Alternative Contraceptive Options:
Progestin-only methods are generally considered safer
These include: Progestin-only pills (POPs), etonogestrel implant, depot medroxyprogesterone acetate (DMPA) injection, and the levonorgestrel-releasing intrauterine system (LNG-IUS)
These methods do not contain estrogen and therefore do not carry the same thromboembolic risks
However, a thorough discussion of benefits, risks, and side effects is still warranted for each individual patient.
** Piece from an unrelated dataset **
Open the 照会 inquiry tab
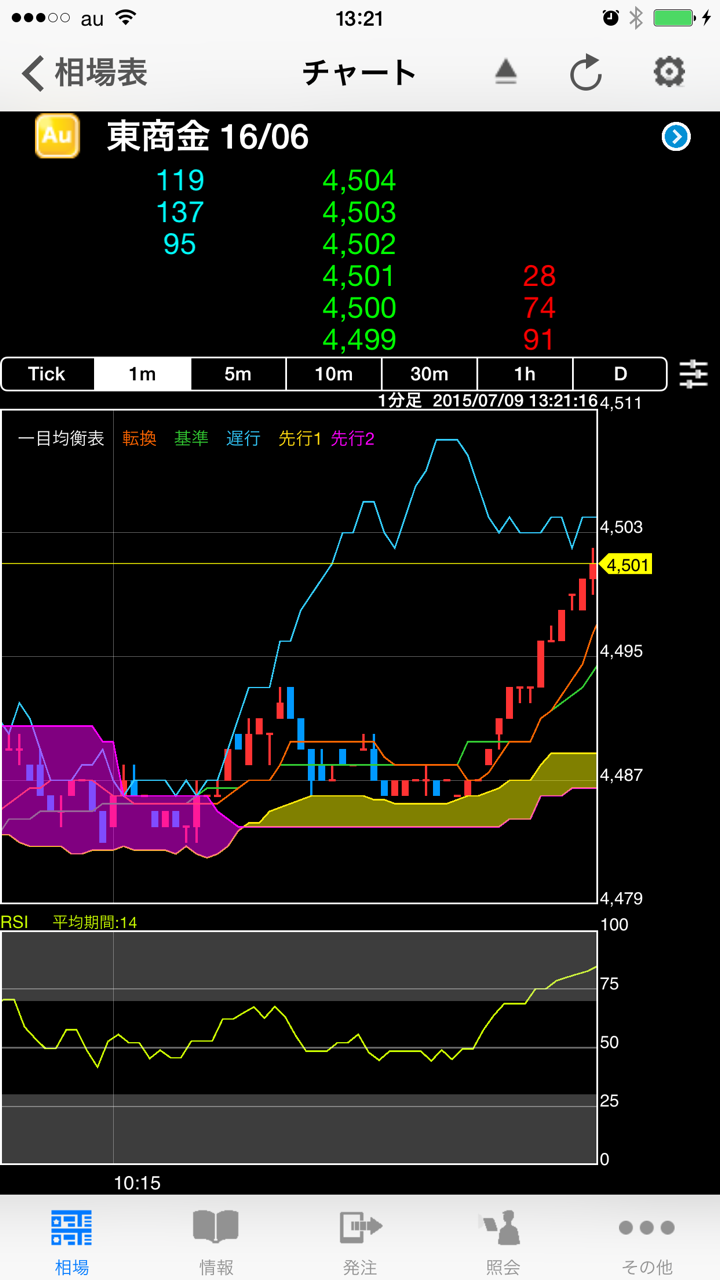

Non Contraceptive Options:
For adolescents seeking contraception for menstrual regulation or management of other gynecological issues, non-contraceptive estrogen-containing medications should also be approached with extreme caution
Referral to a specialist (neurologist or adolescent medicine physician) is often recommended for complex cases.
Key Points
Exam Focus:
Recall the WHO MEC categories for contraceptive use in women with migraine with aura
Understand the specific risks associated with combined hormonal contraceptives (CHCs) compared to progestin-only methods
Differentiate between migraine with and without aura in the context of contraceptive choice.
Clinical Pearls:
Always inquire about headache type and associated neurological symptoms when counseling on contraception
Emphasize shared decision-making with adolescent patients
Progestin-only methods are generally the preferred contraceptive choice for individuals with migraine with aura
Document the rationale for contraceptive choice clearly in the patient's medical record.
Common Mistakes:
Prescribing combined hormonal contraceptives without adequately assessing for migraine with aura or its risk factors
Underestimating the risk of stroke and VTE in this population
Not offering or discussing safer progestin-only alternatives
Failing to involve specialists when indicated.